Value-Add a Driving Force
Investors are also turning to value-add deals as a viable acquisition option with high returns. In fact, the value-add strategy may be one of the driving forces behind increased deal volume, making transactions possible where they might otherwise not come to fruition.
“Many of our borrowers have funds that have been raised because there are certain returns promised to investors. One of the only ways to really manufacture a more attractive return is to say you’re going to buy a property and improve its operations,” says Brendan Coleman, managing director and head of Walker & Dunlop’s Washington, D.C.–based debt and structured finance group. “Maybe on the surface, at first, a property may not seem like that great of an investment, but buyers know they can really grow the NOI [net operating income] even if they bought it at a low cap rate.”
Coleman says value-add deals are attractive because they’re a way to easily manufacture yield, though, he says, by their nature, they haven’t broken many records for high transaction volume.
“While it’s a really attractive product type, the buildings themselves are going to be older, sometimes distressed properties, so they tend to be much smaller deals when it comes to cost,” he explains. “It’s pretty hard to find a $100 million value-add deal for a 20-year-old or [older] building.”
Good to the Core
Coming into 2019, high-rise transactions are expected to continue to be hot. After notable declines in 2017, transaction activity for the product type increased 41.9% on an annual basis in 2018. JLL notes that high-rise development is booming, accounting for 26.2% of the current development pipeline. Until high-rise urban development subsides, the firm predicts the market is likely to see further narrowing in cap-rate spreads between garden-style and urban product. That trend may drive more investment in core-plus, rehab, and value-add deals as investors hunt for ways to increase their ROI.

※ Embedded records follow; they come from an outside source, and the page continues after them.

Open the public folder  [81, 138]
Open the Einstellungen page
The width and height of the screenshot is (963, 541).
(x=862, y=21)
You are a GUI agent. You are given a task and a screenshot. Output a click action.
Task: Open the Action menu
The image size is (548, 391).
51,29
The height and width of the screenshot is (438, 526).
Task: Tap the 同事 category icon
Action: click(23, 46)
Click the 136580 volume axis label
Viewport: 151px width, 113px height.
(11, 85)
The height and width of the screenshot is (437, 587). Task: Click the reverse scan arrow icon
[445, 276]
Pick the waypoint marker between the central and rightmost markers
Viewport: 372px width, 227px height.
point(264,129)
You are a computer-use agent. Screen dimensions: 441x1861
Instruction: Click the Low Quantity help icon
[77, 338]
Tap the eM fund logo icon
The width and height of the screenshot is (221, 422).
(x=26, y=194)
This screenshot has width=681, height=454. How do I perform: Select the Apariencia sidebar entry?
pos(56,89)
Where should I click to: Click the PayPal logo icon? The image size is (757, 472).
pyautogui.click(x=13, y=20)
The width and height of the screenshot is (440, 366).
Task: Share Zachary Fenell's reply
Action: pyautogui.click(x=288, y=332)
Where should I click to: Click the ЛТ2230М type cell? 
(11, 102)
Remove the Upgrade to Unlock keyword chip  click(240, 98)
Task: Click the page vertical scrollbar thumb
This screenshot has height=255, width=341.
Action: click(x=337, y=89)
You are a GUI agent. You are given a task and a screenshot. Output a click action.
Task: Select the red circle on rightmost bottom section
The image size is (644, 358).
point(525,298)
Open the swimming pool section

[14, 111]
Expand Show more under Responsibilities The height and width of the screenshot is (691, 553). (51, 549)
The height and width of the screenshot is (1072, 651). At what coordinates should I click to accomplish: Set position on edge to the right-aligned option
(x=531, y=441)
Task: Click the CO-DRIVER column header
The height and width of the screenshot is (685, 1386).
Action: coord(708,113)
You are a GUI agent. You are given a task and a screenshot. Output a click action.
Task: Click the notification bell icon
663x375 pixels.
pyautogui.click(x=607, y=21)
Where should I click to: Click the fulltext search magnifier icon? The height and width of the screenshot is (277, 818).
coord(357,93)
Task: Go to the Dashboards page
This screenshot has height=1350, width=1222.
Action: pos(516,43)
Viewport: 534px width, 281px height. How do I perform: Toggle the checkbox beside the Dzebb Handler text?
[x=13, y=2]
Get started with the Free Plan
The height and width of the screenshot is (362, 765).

Though deal volume increased for 2018 amid rising interest rates, RCA’s Costello predicts there might be challenges to the transaction landscape and cap-rate expansion as we move forward.
“Cap rates are low right now, and they continued to get lower in the third quarter, and everyone keeps asking me why we haven’t seen them go up yet,” he says. “If they go up, I think it might change the appetite of parties on both sides. Buyers will start to be a little more cautious and start asking for concessions, and sellers aren’t going to be as willing to make cuts. Buyers and sellers will move further apart from price expectations, and deal volume may suffer before anything else.”
As for what all this means for the new year, JLL predicts in its report that, due to the stronger-than-expected activity at the end of 2018, “full-year [2018] U.S. transaction volumes [are expected] to increase by more than 10.0%, followed by a 3% decrease in 2019.”
Time will tell what kind of impact last year’s stirring multifamily success will have on transaction volume in 2019.